Presolved: 13 rows, 48 columns, 96 nonzeros
Variable types: 0 continuous, 48 integer (0 binary)

The last model gives:

Presolved: 13 rows, 48 columns, 96 nonzeros
Variable types: 0 continuous, 48 integer (0 binary)
So should we even worry? I still like to generate models that are somewhat small. For me this is not even a performance issue, but rather a question of paying attention. I see sometimes sloppy modeling causing an excessive number of variables, equations and nonzero elements. How far I take this DIY presolve effort is determined by readability and understandability: the limit is when the formulation becomes less obvious and when readability starts to suffer.

In any case, if the solver can presolve large parts of the model away, I want to be able to explain this. May be the model is largely triangular, or there are many singleton equations.

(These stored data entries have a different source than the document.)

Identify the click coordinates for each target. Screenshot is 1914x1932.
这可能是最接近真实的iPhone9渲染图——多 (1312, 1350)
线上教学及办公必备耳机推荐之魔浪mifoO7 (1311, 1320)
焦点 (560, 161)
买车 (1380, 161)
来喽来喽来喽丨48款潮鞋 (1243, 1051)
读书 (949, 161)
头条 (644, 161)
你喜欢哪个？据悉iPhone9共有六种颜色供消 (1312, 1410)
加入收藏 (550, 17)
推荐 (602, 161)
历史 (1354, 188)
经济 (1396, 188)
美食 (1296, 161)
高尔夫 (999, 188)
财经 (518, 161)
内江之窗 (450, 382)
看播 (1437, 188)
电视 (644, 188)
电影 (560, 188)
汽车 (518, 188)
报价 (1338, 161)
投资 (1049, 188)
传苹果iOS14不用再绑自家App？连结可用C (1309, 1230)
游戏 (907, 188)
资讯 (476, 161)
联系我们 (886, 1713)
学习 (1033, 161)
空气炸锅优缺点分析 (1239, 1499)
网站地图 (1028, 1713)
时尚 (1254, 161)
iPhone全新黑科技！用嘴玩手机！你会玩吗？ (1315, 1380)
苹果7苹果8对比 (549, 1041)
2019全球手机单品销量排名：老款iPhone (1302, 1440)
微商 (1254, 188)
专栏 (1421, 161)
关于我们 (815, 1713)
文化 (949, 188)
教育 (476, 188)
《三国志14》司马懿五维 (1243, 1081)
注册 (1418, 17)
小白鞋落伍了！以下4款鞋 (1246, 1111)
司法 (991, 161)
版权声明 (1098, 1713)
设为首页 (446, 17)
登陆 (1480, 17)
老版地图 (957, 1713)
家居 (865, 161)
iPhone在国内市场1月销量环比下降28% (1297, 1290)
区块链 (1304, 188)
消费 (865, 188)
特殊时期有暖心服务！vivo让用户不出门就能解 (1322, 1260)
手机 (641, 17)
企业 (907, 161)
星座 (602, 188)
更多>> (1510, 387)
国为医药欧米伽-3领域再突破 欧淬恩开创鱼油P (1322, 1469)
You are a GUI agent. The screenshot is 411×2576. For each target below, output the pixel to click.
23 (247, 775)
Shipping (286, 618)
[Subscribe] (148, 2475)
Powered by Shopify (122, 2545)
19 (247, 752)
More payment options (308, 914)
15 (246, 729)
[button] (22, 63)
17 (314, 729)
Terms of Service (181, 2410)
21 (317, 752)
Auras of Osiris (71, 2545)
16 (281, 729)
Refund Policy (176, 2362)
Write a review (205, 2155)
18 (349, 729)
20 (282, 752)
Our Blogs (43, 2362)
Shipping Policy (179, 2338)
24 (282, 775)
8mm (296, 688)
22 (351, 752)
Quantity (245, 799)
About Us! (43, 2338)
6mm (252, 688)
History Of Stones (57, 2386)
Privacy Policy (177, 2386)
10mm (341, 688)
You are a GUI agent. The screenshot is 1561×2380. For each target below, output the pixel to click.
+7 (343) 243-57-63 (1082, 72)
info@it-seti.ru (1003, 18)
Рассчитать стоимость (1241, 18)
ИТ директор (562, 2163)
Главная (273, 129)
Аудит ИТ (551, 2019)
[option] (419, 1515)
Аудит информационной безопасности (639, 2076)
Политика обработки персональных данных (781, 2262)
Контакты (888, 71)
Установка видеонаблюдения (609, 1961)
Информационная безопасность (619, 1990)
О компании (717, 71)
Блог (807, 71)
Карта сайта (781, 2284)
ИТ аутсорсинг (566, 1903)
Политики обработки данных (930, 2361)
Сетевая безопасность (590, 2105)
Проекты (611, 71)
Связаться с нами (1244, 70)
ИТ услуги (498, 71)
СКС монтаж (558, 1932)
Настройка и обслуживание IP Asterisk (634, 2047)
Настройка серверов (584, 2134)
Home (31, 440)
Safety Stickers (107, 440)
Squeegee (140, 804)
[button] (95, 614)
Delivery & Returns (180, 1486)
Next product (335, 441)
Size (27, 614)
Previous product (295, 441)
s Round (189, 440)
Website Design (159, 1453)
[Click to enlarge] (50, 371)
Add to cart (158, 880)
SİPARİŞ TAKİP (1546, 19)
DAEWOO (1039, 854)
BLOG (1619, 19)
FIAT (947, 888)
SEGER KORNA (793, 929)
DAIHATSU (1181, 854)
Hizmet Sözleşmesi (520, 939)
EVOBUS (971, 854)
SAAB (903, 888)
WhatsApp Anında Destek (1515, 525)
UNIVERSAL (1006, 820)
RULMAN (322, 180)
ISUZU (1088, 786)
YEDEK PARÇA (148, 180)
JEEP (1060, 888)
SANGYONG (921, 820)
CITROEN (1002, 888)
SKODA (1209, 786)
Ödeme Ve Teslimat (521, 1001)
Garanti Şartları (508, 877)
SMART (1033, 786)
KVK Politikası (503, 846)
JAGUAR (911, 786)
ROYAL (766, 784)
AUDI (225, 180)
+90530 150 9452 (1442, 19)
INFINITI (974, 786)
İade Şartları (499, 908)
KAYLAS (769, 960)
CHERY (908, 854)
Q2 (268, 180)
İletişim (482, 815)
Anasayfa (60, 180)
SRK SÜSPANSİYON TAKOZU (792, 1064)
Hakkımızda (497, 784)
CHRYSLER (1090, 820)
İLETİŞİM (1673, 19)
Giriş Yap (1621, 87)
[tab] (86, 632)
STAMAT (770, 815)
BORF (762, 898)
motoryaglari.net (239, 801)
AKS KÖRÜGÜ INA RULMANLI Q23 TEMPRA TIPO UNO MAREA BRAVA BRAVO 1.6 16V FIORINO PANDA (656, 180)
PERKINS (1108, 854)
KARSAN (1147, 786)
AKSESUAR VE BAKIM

Things may be more complex, and such an explanation is not always obvious to find.

Solution


The solutions looks like:


The minimum sum of the green cells is 87.


Update: fixed reference: use proper names of authors.

References


  1. Antisymmetric Table Puzzle where the rows/columns sum to zero. https://math.stackexchange.com/questions/2794165/antisymmetric-table-puzzle-where-the-rows-columns-sum-to-zero
  2. A.L. Brearley, G. Mitra, H.P. Williams, Analysis of mathematical programming problems prior to applying the simplex algorithm, Mathematical Programming, 8 (1975), pp. 54-83.
  3. E.D. Andersen, K.D. Andersen, Presolving in Linear Programming, Mathematical Programming, 71 (1995), pp. 221-245.